Objective:
Rewrite the source records below, swapping every "Screen dimensions" for "Screen size" and leaving the rest untouched.

Source records:
begin
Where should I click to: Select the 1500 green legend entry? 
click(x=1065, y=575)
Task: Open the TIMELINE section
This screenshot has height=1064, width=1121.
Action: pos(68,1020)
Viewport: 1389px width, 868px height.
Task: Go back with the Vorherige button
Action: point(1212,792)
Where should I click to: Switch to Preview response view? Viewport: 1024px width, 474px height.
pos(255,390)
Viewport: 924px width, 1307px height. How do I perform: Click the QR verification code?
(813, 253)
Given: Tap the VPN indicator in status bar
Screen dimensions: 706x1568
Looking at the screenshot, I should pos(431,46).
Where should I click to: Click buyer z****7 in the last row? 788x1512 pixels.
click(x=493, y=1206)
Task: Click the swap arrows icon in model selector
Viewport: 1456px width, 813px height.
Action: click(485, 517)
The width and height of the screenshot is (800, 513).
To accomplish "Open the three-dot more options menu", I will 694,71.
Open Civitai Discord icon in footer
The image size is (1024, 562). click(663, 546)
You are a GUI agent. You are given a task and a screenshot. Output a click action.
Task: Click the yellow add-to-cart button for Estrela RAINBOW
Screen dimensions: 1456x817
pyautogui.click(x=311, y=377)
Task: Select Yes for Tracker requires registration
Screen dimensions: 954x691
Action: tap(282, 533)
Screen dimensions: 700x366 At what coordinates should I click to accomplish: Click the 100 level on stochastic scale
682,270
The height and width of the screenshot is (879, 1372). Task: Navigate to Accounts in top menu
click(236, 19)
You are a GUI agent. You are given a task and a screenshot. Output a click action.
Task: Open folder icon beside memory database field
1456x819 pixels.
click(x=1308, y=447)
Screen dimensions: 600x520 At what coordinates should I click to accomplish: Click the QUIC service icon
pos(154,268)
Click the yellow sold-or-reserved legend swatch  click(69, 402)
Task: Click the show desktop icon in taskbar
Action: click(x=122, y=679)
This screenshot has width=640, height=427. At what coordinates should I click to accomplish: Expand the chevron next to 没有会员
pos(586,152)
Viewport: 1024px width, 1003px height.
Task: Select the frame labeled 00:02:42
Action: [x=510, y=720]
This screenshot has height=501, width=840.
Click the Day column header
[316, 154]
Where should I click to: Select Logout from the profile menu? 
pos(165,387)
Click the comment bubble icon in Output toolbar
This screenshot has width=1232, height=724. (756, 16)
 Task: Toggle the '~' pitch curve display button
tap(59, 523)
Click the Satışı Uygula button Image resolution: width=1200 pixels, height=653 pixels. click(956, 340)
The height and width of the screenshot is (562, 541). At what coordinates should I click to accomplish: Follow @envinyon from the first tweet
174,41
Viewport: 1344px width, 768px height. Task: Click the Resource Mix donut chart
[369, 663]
end
Response below:
Where should I click to: Select the 1500 green legend entry? 
click(x=1065, y=575)
Task: Open the TIMELINE section
This screenshot has height=1064, width=1121.
Action: pos(68,1020)
Viewport: 1389px width, 868px height.
Task: Go back with the Vorherige button
Action: point(1212,792)
Where should I click to: Switch to Preview response view? Viewport: 1024px width, 474px height.
pos(255,390)
Viewport: 924px width, 1307px height. How do I perform: Click the QR verification code?
(813, 253)
Given: Tap the VPN indicator in status bar
Screen size: 706x1568
Looking at the screenshot, I should pos(431,46).
Where should I click to: Click buyer z****7 in the last row? 788x1512 pixels.
click(x=493, y=1206)
Task: Click the swap arrows icon in model selector
Viewport: 1456px width, 813px height.
Action: click(485, 517)
The width and height of the screenshot is (800, 513).
To accomplish "Open the three-dot more options menu", I will 694,71.
Open Civitai Discord icon in footer
The image size is (1024, 562). click(663, 546)
You are a GUI agent. You are given a task and a screenshot. Output a click action.
Task: Click the yellow add-to-cart button for Estrela RAINBOW
Screen size: 1456x817
pyautogui.click(x=311, y=377)
Task: Select Yes for Tracker requires registration
Screen size: 954x691
Action: tap(282, 533)
Screen size: 700x366 At what coordinates should I click to accomplish: Click the 100 level on stochastic scale
682,270
The height and width of the screenshot is (879, 1372). Task: Navigate to Accounts in top menu
click(236, 19)
You are a GUI agent. You are given a task and a screenshot. Output a click action.
Task: Open folder icon beside memory database field
1456x819 pixels.
click(x=1308, y=447)
Screen size: 600x520 At what coordinates should I click to accomplish: Click the QUIC service icon
pos(154,268)
Click the yellow sold-or-reserved legend swatch  click(69, 402)
Task: Click the show desktop icon in taskbar
Action: click(x=122, y=679)
This screenshot has width=640, height=427. At what coordinates should I click to accomplish: Expand the chevron next to 没有会员
pos(586,152)
Viewport: 1024px width, 1003px height.
Task: Select the frame labeled 00:02:42
Action: [x=510, y=720]
This screenshot has height=501, width=840.
Click the Day column header
[316, 154]
Where should I click to: Select Logout from the profile menu? 
pos(165,387)
Click the comment bubble icon in Output toolbar
This screenshot has width=1232, height=724. (756, 16)
 Task: Toggle the '~' pitch curve display button
tap(59, 523)
Click the Satışı Uygula button Image resolution: width=1200 pixels, height=653 pixels. click(956, 340)
The height and width of the screenshot is (562, 541). At what coordinates should I click to accomplish: Follow @envinyon from the first tweet
174,41
Viewport: 1344px width, 768px height. Task: Click the Resource Mix donut chart
[369, 663]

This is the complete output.